Text/Qingshu Station (Qingshu Station)

Recently, Uncle Qing always saw people writing articles to persuade people to stay away from stocks and active funds. The reason is that it takes 100% to recover after a 50% decline.

That sounds right. The fund we bought at 1 yuan fell by 50% and became 0.5 yuan. Indeed, only if 0.5 yuan rises by 100% and doubles, can 0.5 yuan achieve a return of 1 yuan.

But that's just an investment in learning.

Suppose when we first invested, the net value of the fund was 1 yuan, and then it plummeted by 50%. The net investment value of the second investment is 0.5 yuan. In fact, our average cost is 0.75 yuan, and we only need to increase 50% to recover our capital instead of 65,438+000%.

If you continue to invest at a low point, the cost will be lower and lower. After one year, you only need to increase 8.33%, and after two years, you only need to increase 4. 17%.

This is what we call the smile curve, but in fact, we can completely return to our initial investment without going to the starting point.

Let's look at a real example:

The last bull market, CSI 300, reached 5335 points in June 20 15, and then plunged to the lowest point in February 20 16. If you are unfortunate enough to buy Harvest CSI 300ETF on June 20 15 1 day and hold it until February 20 16, you will lose 40%.

But it will be much better if it is repaired, and the loss will only be 20%.

If we invest in the Shanghai and Shenzhen 300 Index Fund from the highest point of 5,335 points in June, 2065,438+05, and the index is only 3,360 points in February, 2065,438+08, we will have already recovered our capital, and when the 10 index is only 4,380 points, we can make a profit of 17%.

(2065438+February 2007)

(20 18 1 monthly profit 17%)

It seems that fixed investment is really a magic weapon for ordinary investors to win.

Recently, Uncle Qing has been reading the article that cash is king, thinking that the stock fund will be cheaper than it is now, so he must keep cash for gold panning.
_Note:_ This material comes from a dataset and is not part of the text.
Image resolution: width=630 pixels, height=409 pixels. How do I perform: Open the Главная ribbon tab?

But even if it was really cheap at that time, you would feel that it was cheaper at the back, and you were afraid to take it. You couldn't wait to start at the cheapest time.

In fact, at the cheapest time, I'm afraid only God can do it.
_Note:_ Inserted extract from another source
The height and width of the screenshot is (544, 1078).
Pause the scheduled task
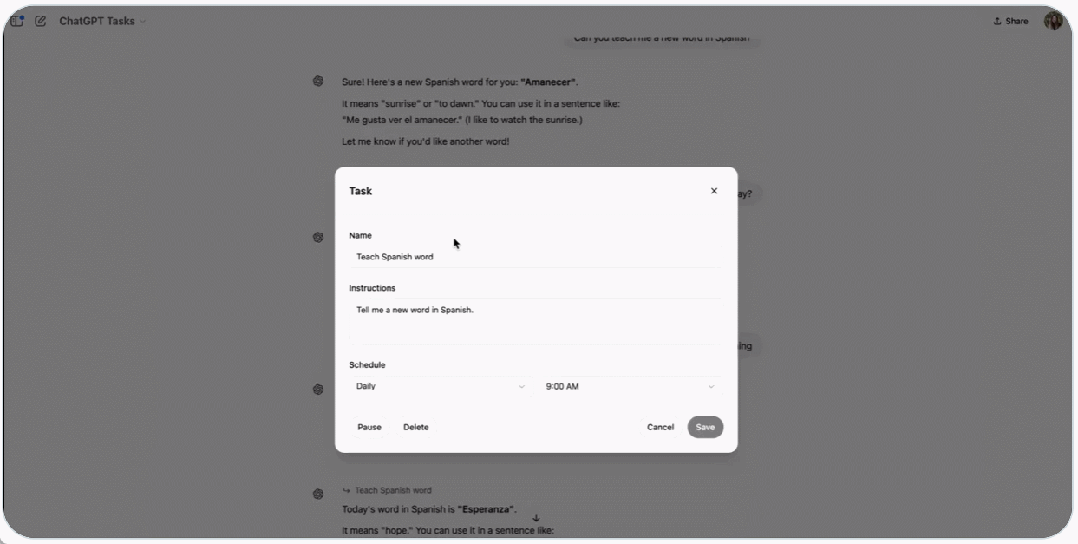(369, 427)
When you are sure that the stock market has picked up and can start, it has actually risen a lot. If you miss the stage of the fastest appreciation at the beginning, the yield will be greatly reduced.

Judging from the data just now, even if the fixed investment starts from the highest point, the income is not bad.

What's more, at this stage, the A-share market is already a very cheap stage in terms of location and valuation. There is no need to wait any longer. Even if it is really cheap later, it is also a good opportunity to reduce costs. In this way, when the bull market comes, you won't miss a good opportunity.